DATA TO PROCESS section start

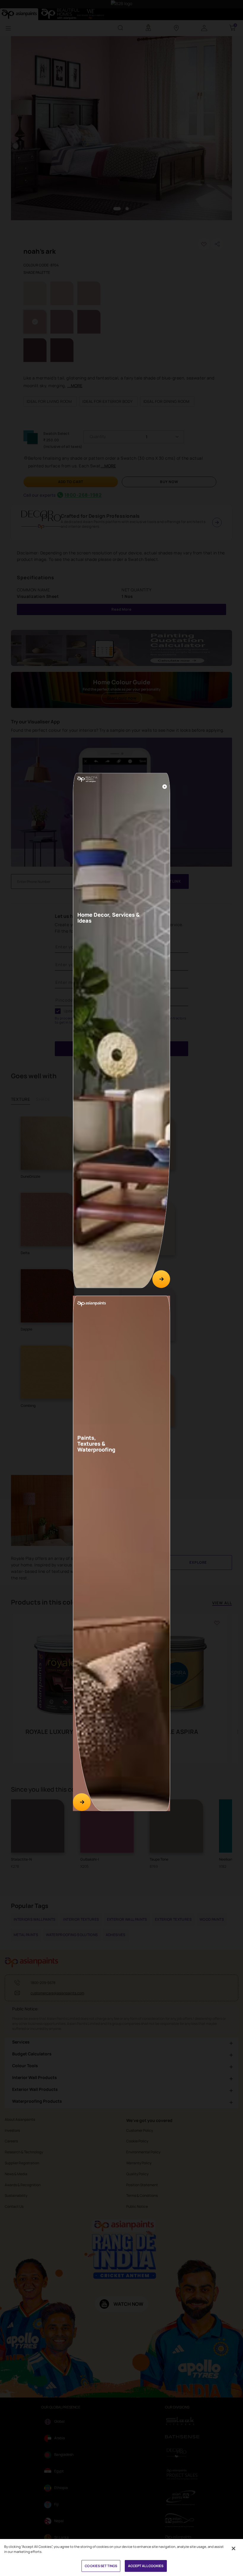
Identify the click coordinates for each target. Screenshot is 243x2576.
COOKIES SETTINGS (101, 2566)
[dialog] (121, 1288)
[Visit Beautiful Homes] (161, 1279)
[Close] (165, 786)
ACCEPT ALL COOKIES (146, 2566)
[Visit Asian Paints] (82, 1802)
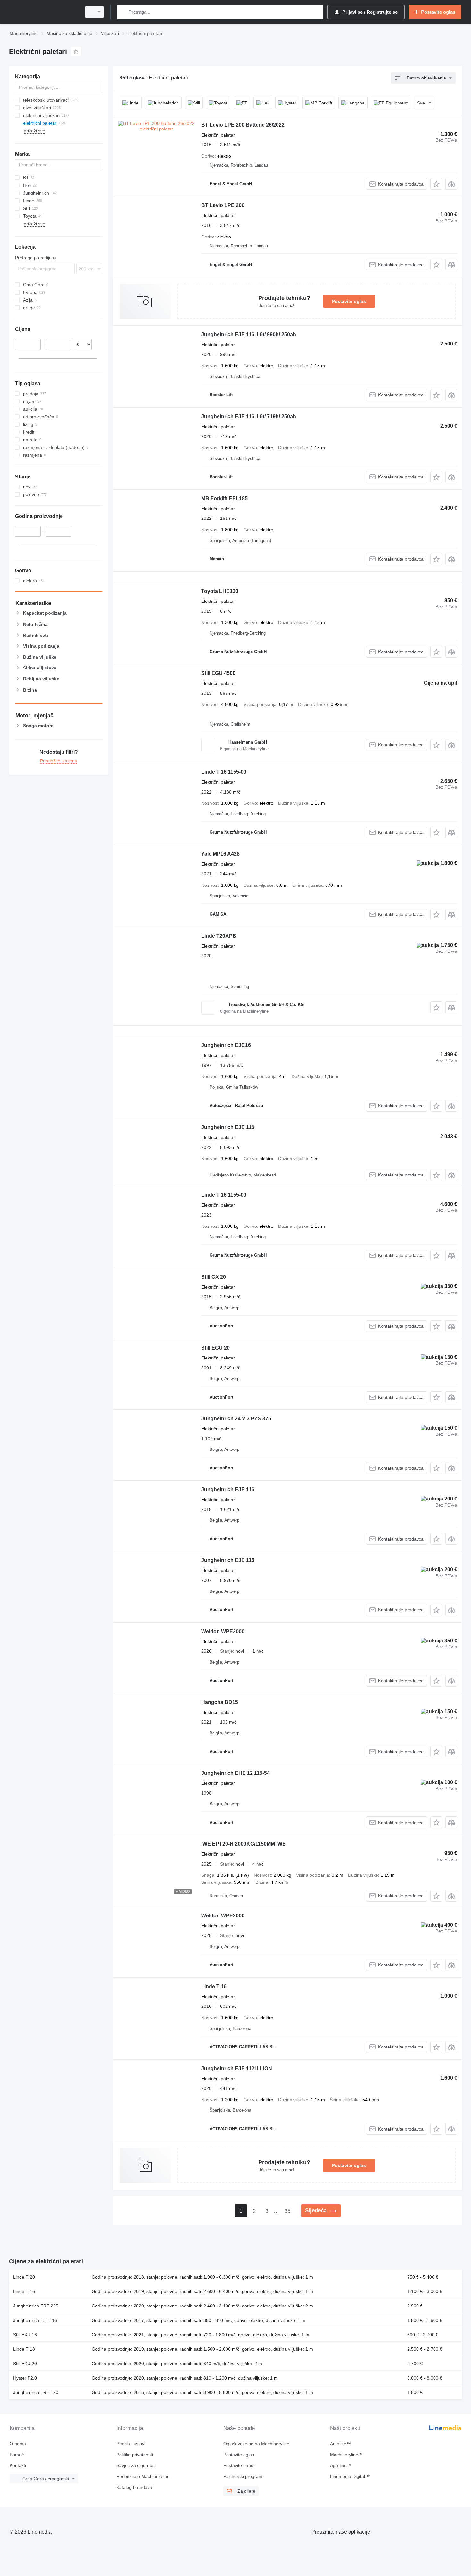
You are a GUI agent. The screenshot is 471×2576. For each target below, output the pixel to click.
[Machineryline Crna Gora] (43, 12)
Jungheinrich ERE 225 (35, 2305)
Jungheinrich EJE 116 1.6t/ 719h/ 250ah (248, 416)
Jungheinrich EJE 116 (227, 1127)
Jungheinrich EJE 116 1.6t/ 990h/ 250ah (248, 334)
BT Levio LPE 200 (222, 205)
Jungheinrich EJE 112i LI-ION (236, 2068)
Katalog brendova (134, 2487)
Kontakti (18, 2465)
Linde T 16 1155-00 (223, 772)
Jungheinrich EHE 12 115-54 (235, 1773)
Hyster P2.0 (25, 2378)
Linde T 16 (214, 1986)
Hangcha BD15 (219, 1702)
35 (287, 2211)
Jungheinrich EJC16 (226, 1045)
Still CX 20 (213, 1277)
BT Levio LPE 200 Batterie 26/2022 (243, 125)
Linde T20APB (218, 936)
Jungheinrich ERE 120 (35, 2392)
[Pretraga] (123, 12)
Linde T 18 (24, 2349)
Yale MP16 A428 (220, 854)
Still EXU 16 (25, 2334)
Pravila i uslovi (130, 2443)
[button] (436, 184)
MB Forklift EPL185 (224, 498)
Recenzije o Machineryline (142, 2476)
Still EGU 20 (215, 1347)
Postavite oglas (349, 301)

DATA TO PROCESS section end

■ **EXERCISE REQUIREMENTS**:
The reply must consist solely of the lines from the one containing "Still CX 20 (213, 1277)" through the last line in the material above, reproduced exactly.

■ **REPLY TO THE TASK**:
Still CX 20 (213, 1277)
BT Levio LPE 200 Batterie 26/2022 (243, 125)
Linde T20APB (218, 936)
Jungheinrich ERE 120 (35, 2392)
[Pretraga] (123, 12)
Linde T 18 (24, 2349)
Yale MP16 A428 (220, 854)
Still EXU 16 (25, 2334)
Pravila i uslovi (130, 2443)
[button] (436, 184)
MB Forklift EPL185 (224, 498)
Recenzije o Machineryline (142, 2476)
Still EGU 20 (215, 1347)
Postavite oglas (349, 301)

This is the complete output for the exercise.